## Description of the task:
Examine the material below. Gather every line in which the string "computer" appears.

## Data for the task:
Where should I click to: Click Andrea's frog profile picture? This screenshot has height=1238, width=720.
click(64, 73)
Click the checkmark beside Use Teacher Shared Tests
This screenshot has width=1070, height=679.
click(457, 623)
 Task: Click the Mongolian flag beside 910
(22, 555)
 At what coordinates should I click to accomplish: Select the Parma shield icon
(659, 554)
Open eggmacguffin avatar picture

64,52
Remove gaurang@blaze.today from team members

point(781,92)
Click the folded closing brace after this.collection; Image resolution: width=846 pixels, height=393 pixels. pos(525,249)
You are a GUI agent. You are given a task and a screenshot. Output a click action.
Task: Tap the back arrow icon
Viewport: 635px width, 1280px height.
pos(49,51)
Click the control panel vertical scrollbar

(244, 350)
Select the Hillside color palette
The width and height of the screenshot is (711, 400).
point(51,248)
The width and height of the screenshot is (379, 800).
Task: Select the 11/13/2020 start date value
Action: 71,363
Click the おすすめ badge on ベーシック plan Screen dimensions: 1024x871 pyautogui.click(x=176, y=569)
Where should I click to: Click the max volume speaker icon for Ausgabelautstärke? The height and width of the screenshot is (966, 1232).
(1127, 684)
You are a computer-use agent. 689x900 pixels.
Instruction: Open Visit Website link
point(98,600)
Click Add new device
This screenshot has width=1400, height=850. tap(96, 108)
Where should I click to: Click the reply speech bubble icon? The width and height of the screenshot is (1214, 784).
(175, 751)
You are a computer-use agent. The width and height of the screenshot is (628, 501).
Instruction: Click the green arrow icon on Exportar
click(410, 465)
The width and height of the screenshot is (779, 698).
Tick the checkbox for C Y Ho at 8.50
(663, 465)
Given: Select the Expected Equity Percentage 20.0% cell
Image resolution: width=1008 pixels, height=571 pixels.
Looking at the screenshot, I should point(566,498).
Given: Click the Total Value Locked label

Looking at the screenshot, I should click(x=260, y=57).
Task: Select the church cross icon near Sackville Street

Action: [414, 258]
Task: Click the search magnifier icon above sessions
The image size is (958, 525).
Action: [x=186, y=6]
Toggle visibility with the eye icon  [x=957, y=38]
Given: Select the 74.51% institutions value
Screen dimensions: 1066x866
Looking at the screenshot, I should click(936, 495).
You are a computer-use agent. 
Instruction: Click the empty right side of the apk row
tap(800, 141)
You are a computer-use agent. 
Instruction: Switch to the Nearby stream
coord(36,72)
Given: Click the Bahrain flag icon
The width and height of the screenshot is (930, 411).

## Written solution:
You are a computer-use agent. 689x900 pixels.
You are a computer-use agent. The width and height of the screenshot is (628, 501).
You are a computer-use agent. 
You are a computer-use agent. 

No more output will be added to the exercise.